We can see the future doom of Western economies through the beginning of an economic domino effect (via /.):
In the U.S., retailers announced more than 3,000 store openings in the first three quarters of this year. But chains also said 6,800 would close. And this comes when there’s sky-high consumer confidence, unemployment is historically low and the U.S. economy keeps growing. Those are normally all ingredients for a retail boom, yet more chains are filing for bankruptcy and rated distressed than during the financial crisis. That’s caused an increase in the number of delinquent loan payments by malls and shopping centers. The reason isn’t as simple as Amazon.com Inc. taking market share or twenty-somethings spending more on experiences than things. The root cause is that many of these long-standing chains are overloaded with debt — often from leveraged buyouts led by private equity firms. There are billions in borrowings on the balance sheets of troubled retailers, and sustaining that load is only going to become harder — even for healthy chains. The debt coming due, along with America’s over-stored suburbs and the continued gains of online shopping, has all the makings of a disaster. The spillover will likely flow far and wide across the U.S. economy.

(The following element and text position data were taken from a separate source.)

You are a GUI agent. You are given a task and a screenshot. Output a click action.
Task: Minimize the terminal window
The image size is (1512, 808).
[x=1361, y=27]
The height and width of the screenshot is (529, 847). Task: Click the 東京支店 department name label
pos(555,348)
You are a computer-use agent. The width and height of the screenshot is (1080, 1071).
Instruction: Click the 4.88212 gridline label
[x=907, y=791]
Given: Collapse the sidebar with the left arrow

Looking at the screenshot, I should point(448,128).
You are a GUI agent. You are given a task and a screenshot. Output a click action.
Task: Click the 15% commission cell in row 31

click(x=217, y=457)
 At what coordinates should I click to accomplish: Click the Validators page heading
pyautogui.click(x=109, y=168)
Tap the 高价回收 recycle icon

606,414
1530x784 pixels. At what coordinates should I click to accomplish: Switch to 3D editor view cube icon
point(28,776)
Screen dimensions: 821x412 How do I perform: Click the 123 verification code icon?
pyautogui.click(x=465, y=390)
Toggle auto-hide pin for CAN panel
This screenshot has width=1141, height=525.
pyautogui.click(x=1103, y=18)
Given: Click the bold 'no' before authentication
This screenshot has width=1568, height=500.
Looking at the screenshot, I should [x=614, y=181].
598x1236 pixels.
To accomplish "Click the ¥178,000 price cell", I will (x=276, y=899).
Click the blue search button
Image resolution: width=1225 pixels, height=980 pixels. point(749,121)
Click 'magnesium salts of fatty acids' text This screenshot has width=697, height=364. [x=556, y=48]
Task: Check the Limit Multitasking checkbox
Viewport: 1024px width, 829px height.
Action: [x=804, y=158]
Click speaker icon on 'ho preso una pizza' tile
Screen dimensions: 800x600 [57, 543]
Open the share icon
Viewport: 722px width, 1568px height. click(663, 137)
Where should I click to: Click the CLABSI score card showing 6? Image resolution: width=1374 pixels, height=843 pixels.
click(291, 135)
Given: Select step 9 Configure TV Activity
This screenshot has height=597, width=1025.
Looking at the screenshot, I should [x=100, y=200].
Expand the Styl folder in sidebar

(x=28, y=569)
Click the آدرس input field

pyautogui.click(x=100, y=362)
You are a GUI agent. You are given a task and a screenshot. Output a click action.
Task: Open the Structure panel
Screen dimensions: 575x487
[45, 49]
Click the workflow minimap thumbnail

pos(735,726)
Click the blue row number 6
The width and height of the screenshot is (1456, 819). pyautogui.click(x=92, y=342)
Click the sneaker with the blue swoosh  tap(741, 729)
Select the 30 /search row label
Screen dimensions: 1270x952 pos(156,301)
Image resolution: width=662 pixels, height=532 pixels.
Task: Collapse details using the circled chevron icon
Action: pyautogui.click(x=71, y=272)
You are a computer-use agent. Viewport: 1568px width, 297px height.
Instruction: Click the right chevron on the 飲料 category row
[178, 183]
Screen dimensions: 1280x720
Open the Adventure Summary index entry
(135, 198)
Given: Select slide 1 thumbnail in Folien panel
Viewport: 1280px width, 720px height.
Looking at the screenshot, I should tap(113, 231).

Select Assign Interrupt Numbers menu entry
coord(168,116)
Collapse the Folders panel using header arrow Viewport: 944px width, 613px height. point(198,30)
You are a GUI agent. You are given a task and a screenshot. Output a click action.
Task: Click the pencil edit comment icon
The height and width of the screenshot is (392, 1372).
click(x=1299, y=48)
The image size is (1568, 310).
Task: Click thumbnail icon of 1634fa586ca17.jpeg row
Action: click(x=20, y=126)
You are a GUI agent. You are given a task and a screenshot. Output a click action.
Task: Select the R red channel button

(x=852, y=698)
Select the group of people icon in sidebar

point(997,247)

There will be displaced low-income workers, shrinking local tax bases and investor losses on stocks, bonds and real estate.
Retailers grew based on the idea that the type of society we saw in the 1980s would exist forever. Not only was the 1980s the last of the postwar wealth boom, but it was also based on the strength of the Anglo-Saxon elite who were no longer in charge of the culture but were still at the helm of most of the major businesses.
Now we have replaced those with incompetents in the name of political correctness, replaced our population with a third world and second world substrate, and based our thoughts of future value on fake internet traffic by impoverished outcasts and bots which means that what we think is gold, is actually feces, and having sold feces at gold prices, we are about to see our future values… re-adjusted.
The grim fact of democracy economies is that they depend on constant growth because they have no consistency, and so they rationalize all forms of broken policies as a means of maintaining the stream of money through the society, like air through a jet engine, because when the flow stops, everything falls apart at once:
To expand their economies, countries need to expand their populations, particularly at a time of low productivity growth.
“More warm bodies” makes sense as the motto of a system based on mass culture and mass mobilization as democracy is.
The good news in all of this is that as consumerism fails, so also goes the illusion of democracy as a long-term model, and with it goes also the parasitic and destructive notions of greed, diversity, equality, pluralism, tolerance, and individualism. As we watch the dust rise from the collapse, it will become apparent that civilization and social order are more important than those, and in fact always have been, even while we were deluded by visions of infinite wealth and growth.